With universal information platforms, we all become exposed (literally) to the dangers of misinformation. A recent article in Health News Daily addressed some public-health threats associated with the vulnerability of contemporary media:
People who believed conspiracy theories in March were less likely to be wearing face masks in July, versus non-believers. And their intentions to refuse any future COVID vaccine intensified…distrust is extending beyond the usual “hardcore” conspiracy theory crowd, according to [Dan] Romer, who is research director of the University of Pennsylvania’s Annenberg Public Policy Center in Philadelphia…But to sway Americans, health authorities need their trust. And that could be a tall order, Romer said — considering the confusing “mixed messages” that have come from government and the abundant misinformation spread via social media and certain media outlets.[1]
As the “information age” blossomed in the 1990s, there was a great excitement about the impending democratization of data. For centuries museums, universities, and a host of plutocratic organizations owned the storehouses of knowledge.

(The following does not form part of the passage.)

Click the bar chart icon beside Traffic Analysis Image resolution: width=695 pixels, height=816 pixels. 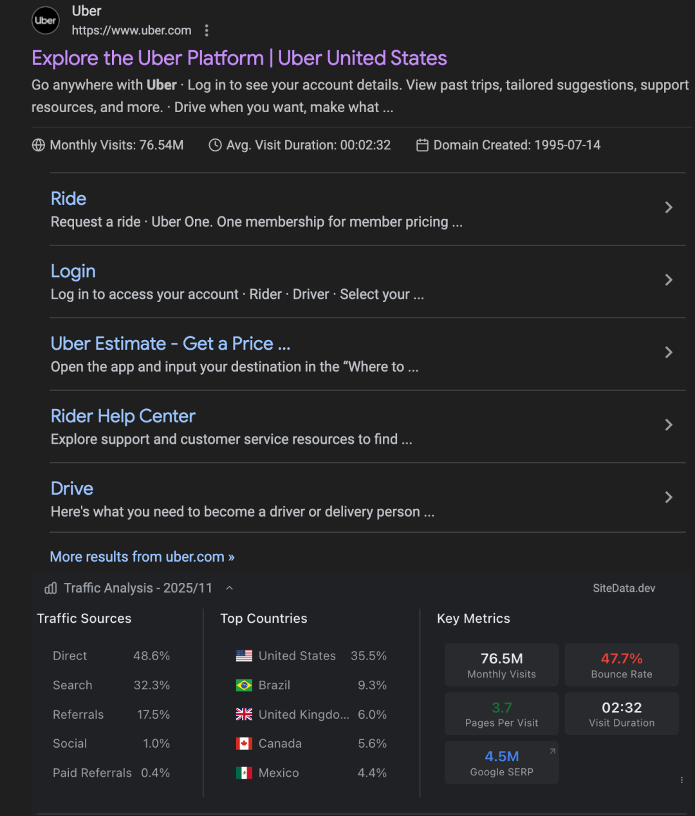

With the explosion of digitization projects, scholars and students could access an unprecedented trove of primary materials and data sets from around the globe at any time of the day from the comfort of their own homes or a terminal in their local public libraries.
Perhaps the most exciting elements of these new information resources was that in many cases anyone could use them. Access to these intellectual luxuries was no longer the sole domain of members of elite institutions. Even the unaffiliated soon had full membership in the treasury of learning, breaking what John Adams referred to as the “temper of mankind” that had kept knowledge exclusively in the hands of the powerful.[2]
Now that imbalance has been inverted — we all have too much.
It didn’t take long for educators to recognize a new, desperate need for training in “information literacy.” When I was a student researching some arcane subject, I might have been lucky to find five good sources over the course of weeks. Now a Google search may yield a couple of million sources in less than a second, but there still may be only five good ones. Knowing how to find the wheat among all that chaff requires real skill.
Forty years ago, information literacy meant being able to track it down, once you found a source, the probability of it being useful was very high compared to today’s odds, because the choices had been curated: librarians, archivists, publishers, and editors each had a chance to vet what was available. The process was far from infallible, and probably more important material was lost to the sifting process than kept, but there was some justification for our confidence that what we found had applicable meaning.
Some of that same vetting continues out of a hive approach. I am often surprised by the detail and sophistication of many Wikipedia pages, and the scholar version is truly valuable, as are tens of thousands of new-media sources. The challenge today is that these sources cohabitate the internet with countless unlegitimated neighbors, and there is little to differentiate them.
The challenges this places on scholarship are miniscule in comparison to sifting through the comparisons of valid and manipulated news, opinion, and social media.
On college campuses it is remarkable how many of our challenges are tied to social media. Rumors become propagated as fact, individuals post insensitive or hateful messages, and viral campaigns erupt without rhyme or reason. That scourge is all the greater in the broader community.
Much of our contemporary rancor and divisiveness has been bred and cultivated through misinformation. Some of that decline has been the result of a steady onslaught upon the validity of legitimate news sources by those who wish to insert alternate narratives.
The best practices of journalism have depended upon corroborating sources, fact checking, and rigorous editorial oversight. As the late Senator Daniel Patrick Moynihan wrote in the Washington Post, “Everyone is entitled to his own opinion, but not his own facts.”[3] The Post’s motto is “Democracy Dies in Darkness.” A free and open democracy depends upon a free, open, and independent press.
Effective citizenship requires being an informed member of society. Voting is a remarkable privilege that deserves to be exercised responsibly. Being a member of a free state is a privilege that also deserves responsible participation.
Our local and national news sources are struggling mightily to shape good public behavior, yet, every day, we see our neighbors flouting the recommendation of the CDC and the federal and state governments to abate the pandemic. When confronted, many of these scofflaws respond with conspiracies they have read on social media or “alternate news sites” that thrive on delegitimizing the bona fide press.
The democratization of information has created great opportunities, but it has also helped to obscure the truth, and in that darkness, our democracy is literally dying — 313,000 and counting.
As we prepare to emerge from this dark year, I hope that we begin to find a way to regain our shared possession of facts and govern ourselves in light of them.
[1] “Conspiracy Theories are Helping Fuel Rejection of Masks and Vaccines,” Health Daily News, 25 September 2020.
[2] John Adams: A Dissertation on Canon and Feudal Law, 1765.
[3] In a column in the Washington Post, 18 January 1983.